Beneficios del ejercicio en la tercera edad

Lejos de dejar de hacer cosas, durante la edad adulta hay que seguir en actividad. Algunas pautas para disfrutar a pleno esta etapa. 

  • El ejercicio físico, sobre todo en invierno, ayuda a estar más alegres. Realizarlo cada día mejora el estado de ánimo.
  • Un ejemplo es caminar a buen paso media hora, todos los días, preferentemente a la siesta, cuando hay más sol.
  • El frío frena la circulación de la sangre y pone en peligro a personas que sufren isquemias y otros problemas de corazón o que tienen un escaso riego sanguíneo en sus extremidades.
  • Mejorá tu circulación caminado diariamente, por terreno llano, llevando una marcha rítmica algo más lenta al principio y al final del paseo. Usá zapatos cómodos de punta cuadrada. 
  • Masajeá pies y piernas con una crema hidratante, al volver del paseo, empezando siempre desde los pies y siguiendo por las piernas y muslos.
  • Las articulaciones y los músculos que no trabajan se endurecen, se atrofian y pueden conducirte a una torpeza progresiva y en algunos casos a la invalidez.
  • No renuncies a la actividad física, por más invierno que sea. Abrigate bien y salí. Si está muy feo y no podés salir, caminá por dentro de casa. 

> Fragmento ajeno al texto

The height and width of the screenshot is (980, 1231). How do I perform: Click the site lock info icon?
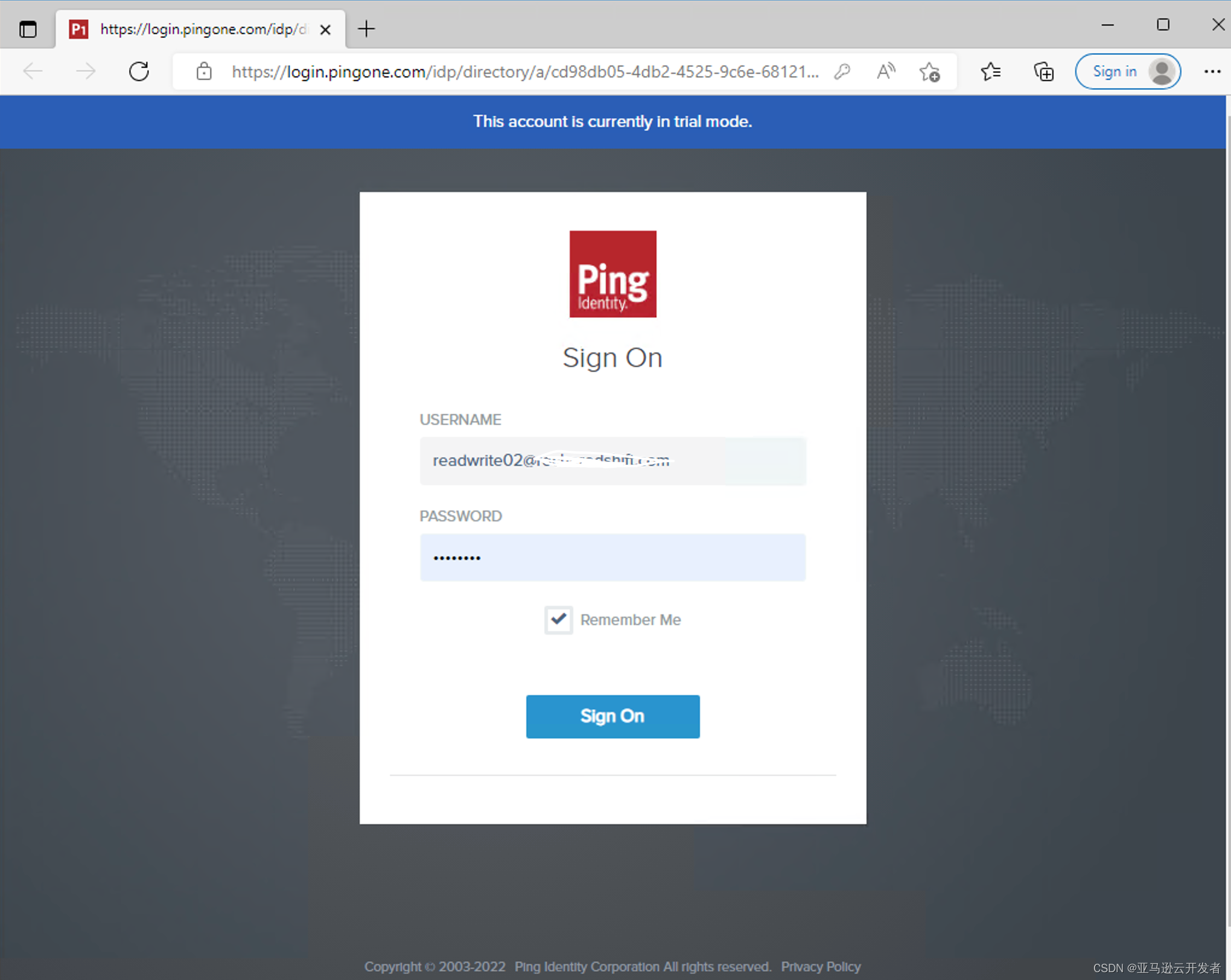click(204, 72)
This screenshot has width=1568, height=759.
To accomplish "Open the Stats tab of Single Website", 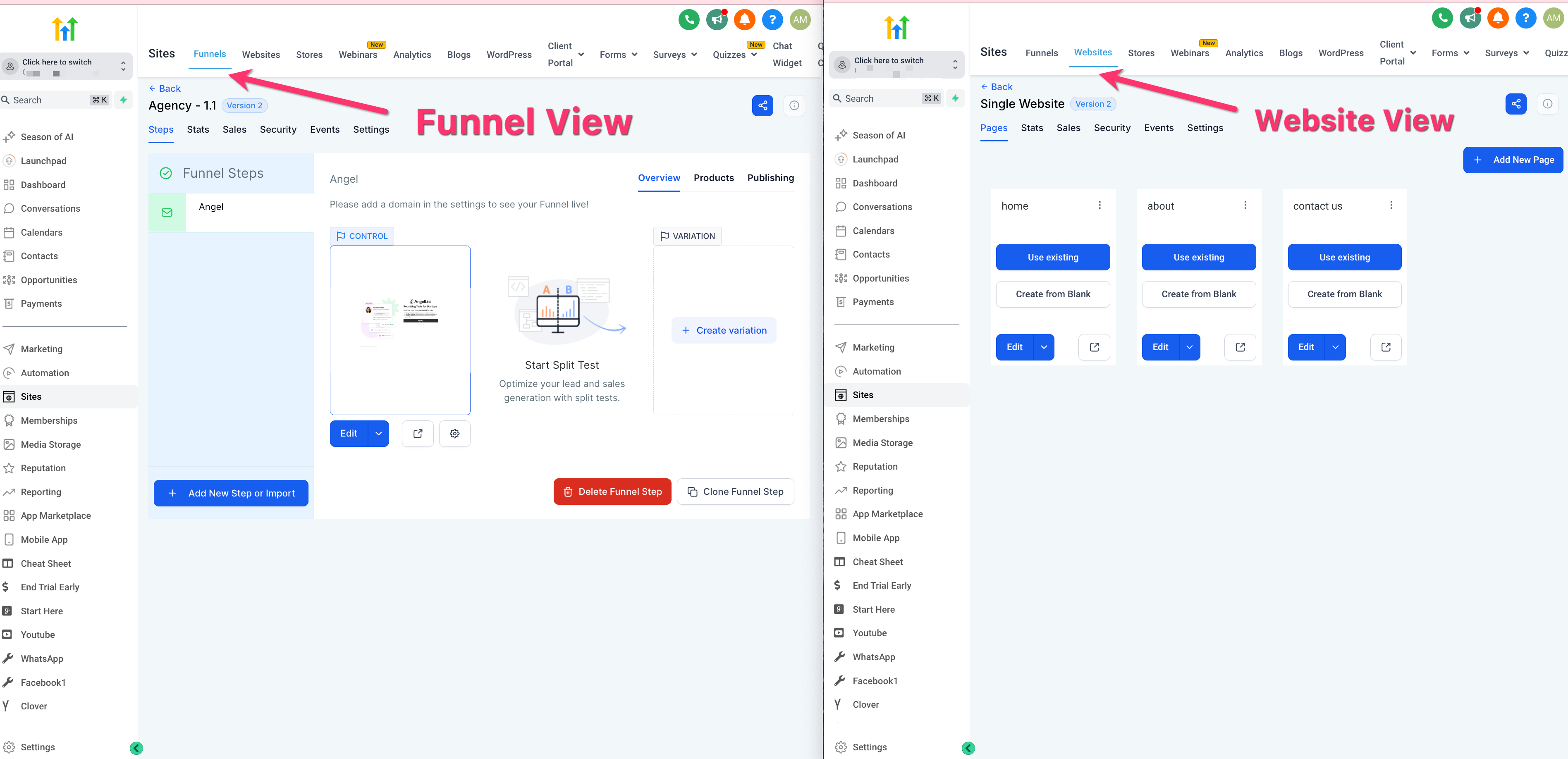I will click(x=1032, y=128).
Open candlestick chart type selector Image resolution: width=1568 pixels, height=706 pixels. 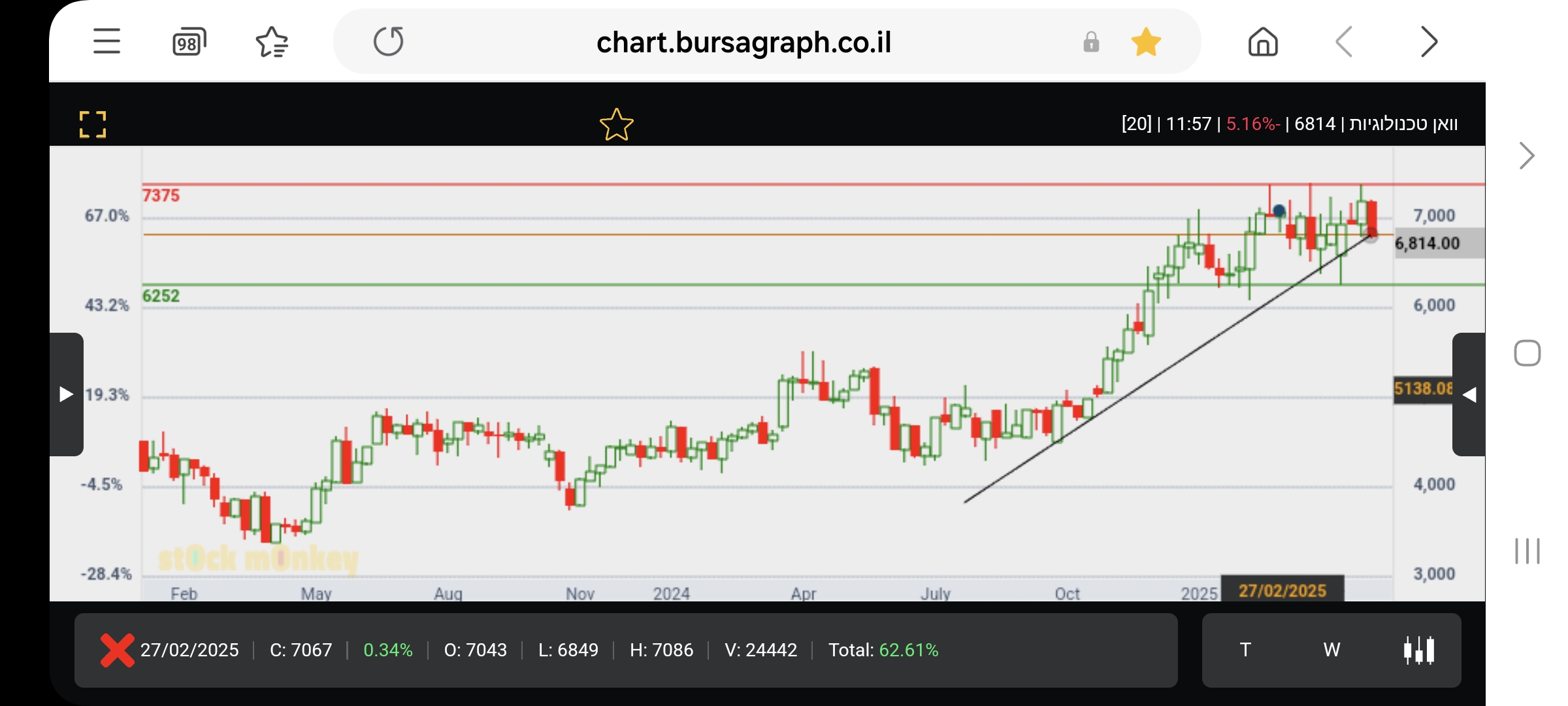coord(1419,650)
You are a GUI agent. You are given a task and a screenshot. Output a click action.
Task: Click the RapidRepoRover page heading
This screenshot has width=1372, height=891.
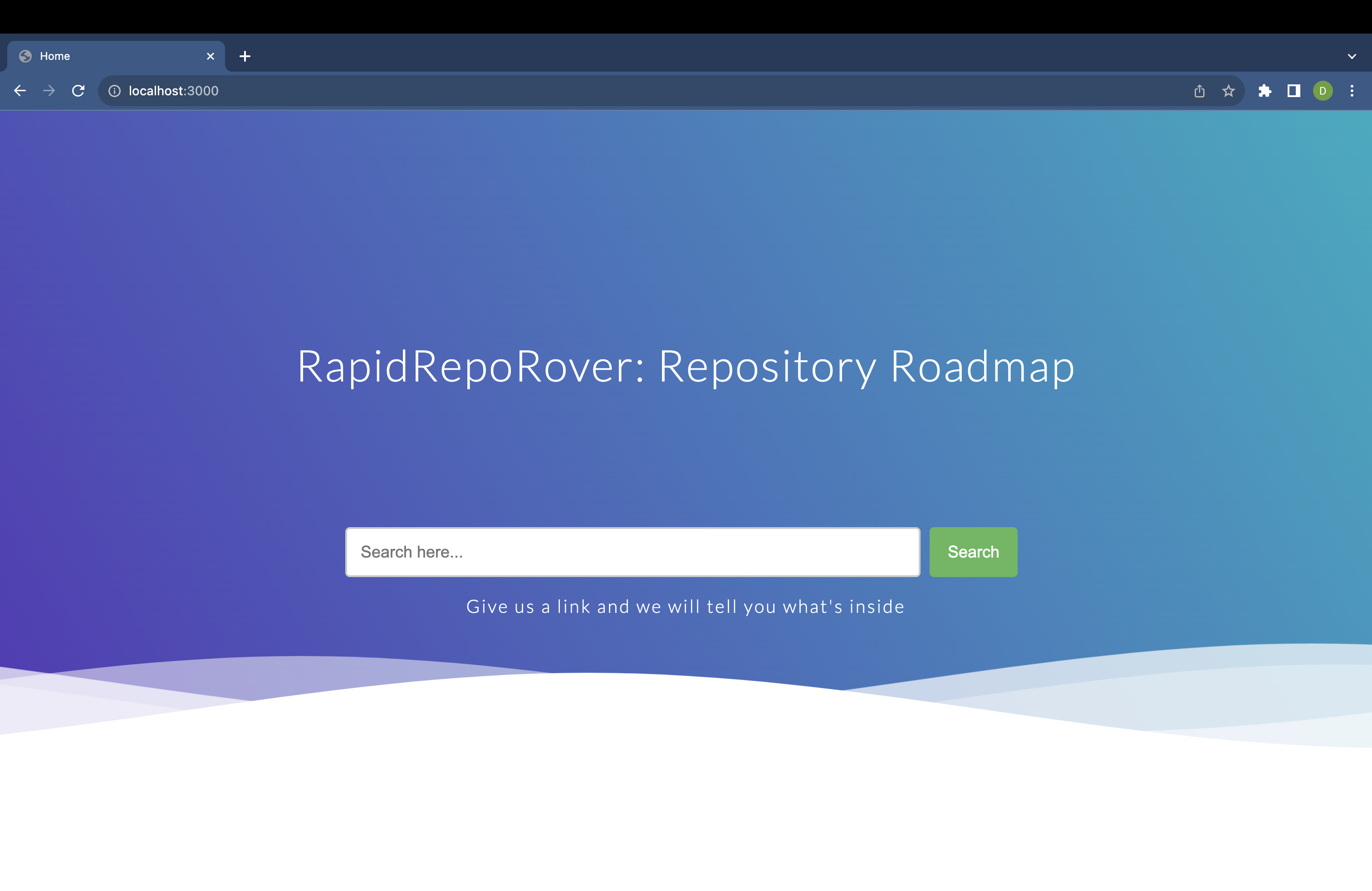click(686, 367)
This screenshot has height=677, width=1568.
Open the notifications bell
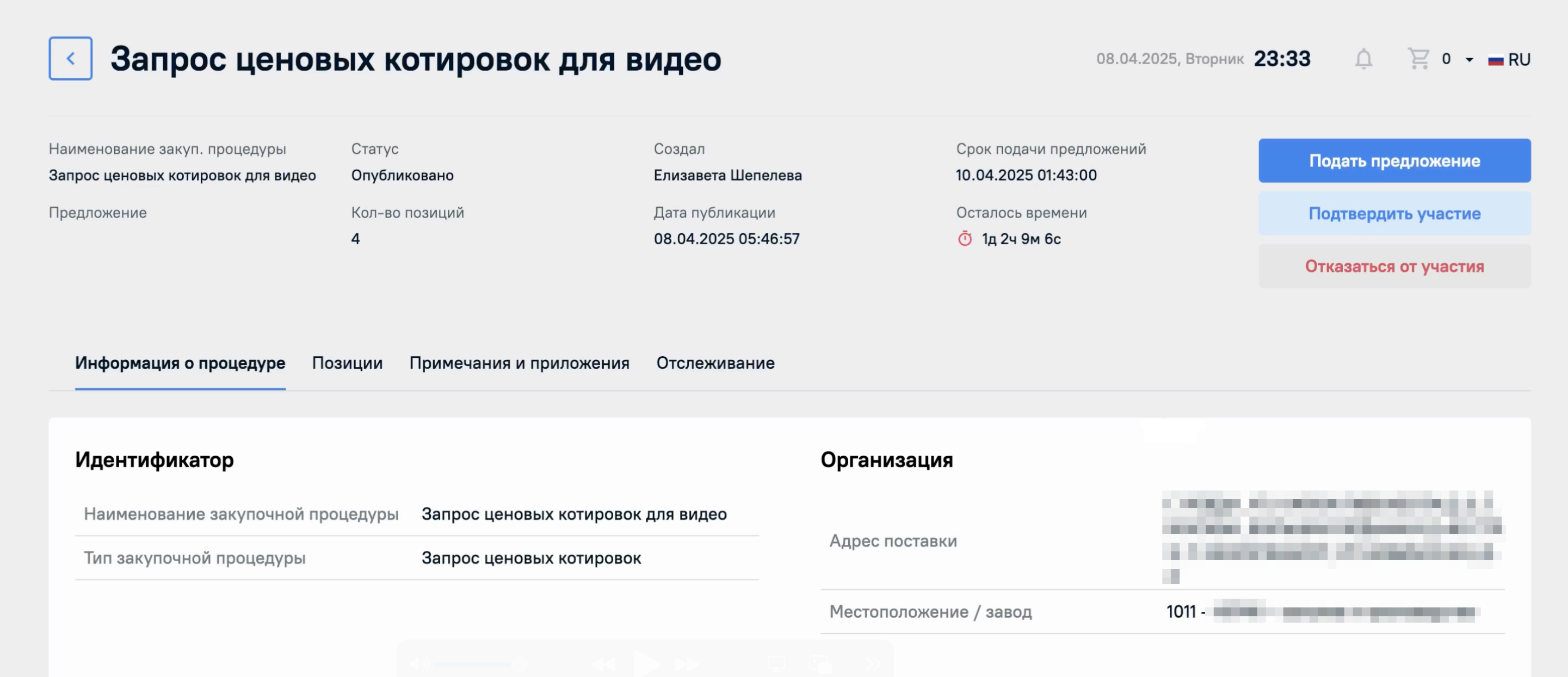click(1363, 59)
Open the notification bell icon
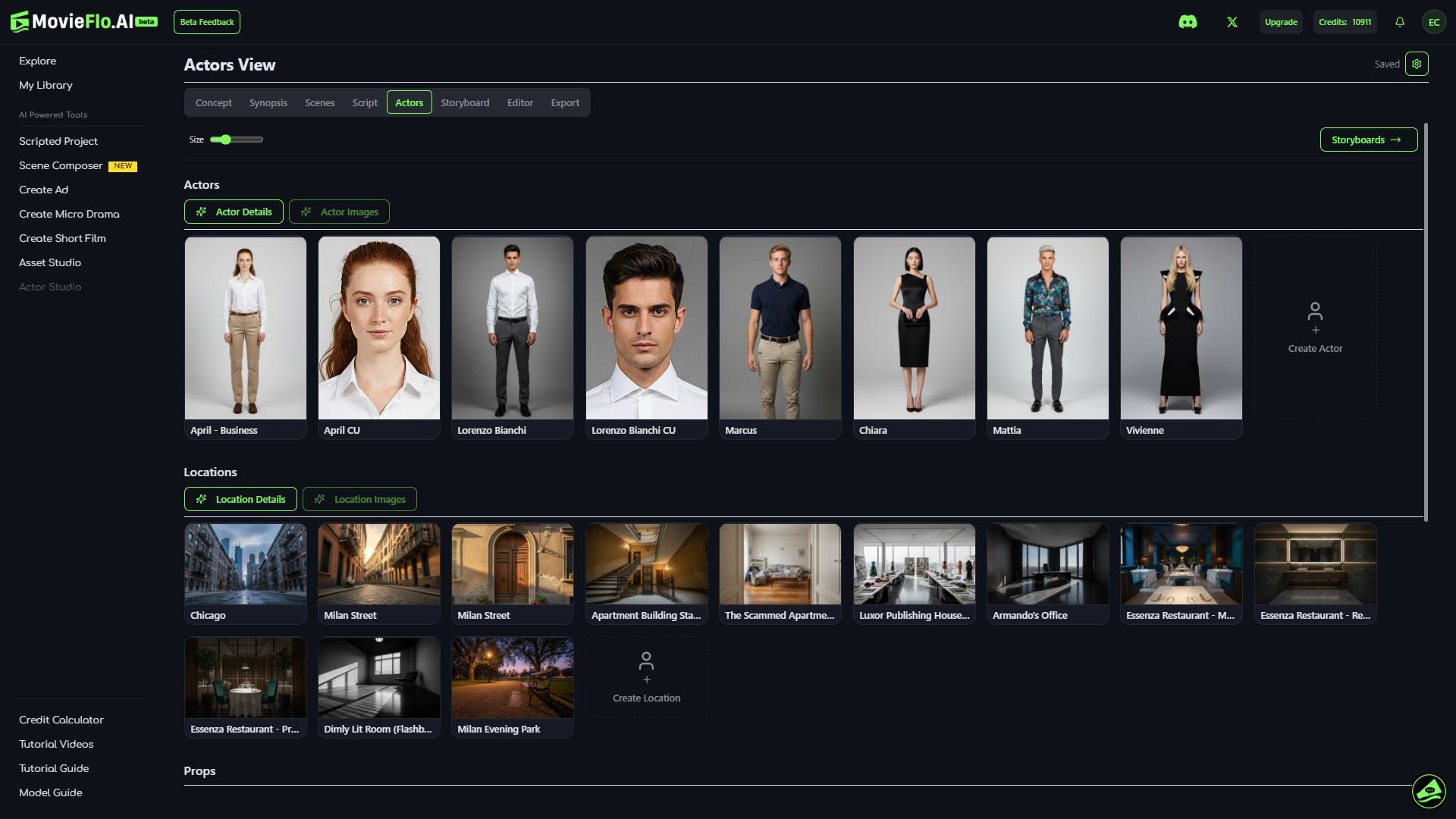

  • La actividad física es la clave para mantener un relativo estado de juventud. Además, el ejercicio diario favorece la secreción cerebral de endorfinas, aquellas hormonas que te hacen sentir bien y combaten la depresión.
  • Hidratarse también es importante cuando se llega a la vejez. Hay que beber al menos ocho vasos de agua al día.
  • También una alimentación variada y equilibrada es fundamental. Hay que incluir cinco porciones de fruta y vegetales al día.
  • Una mente positiva es vital en todas las etapas de la vida.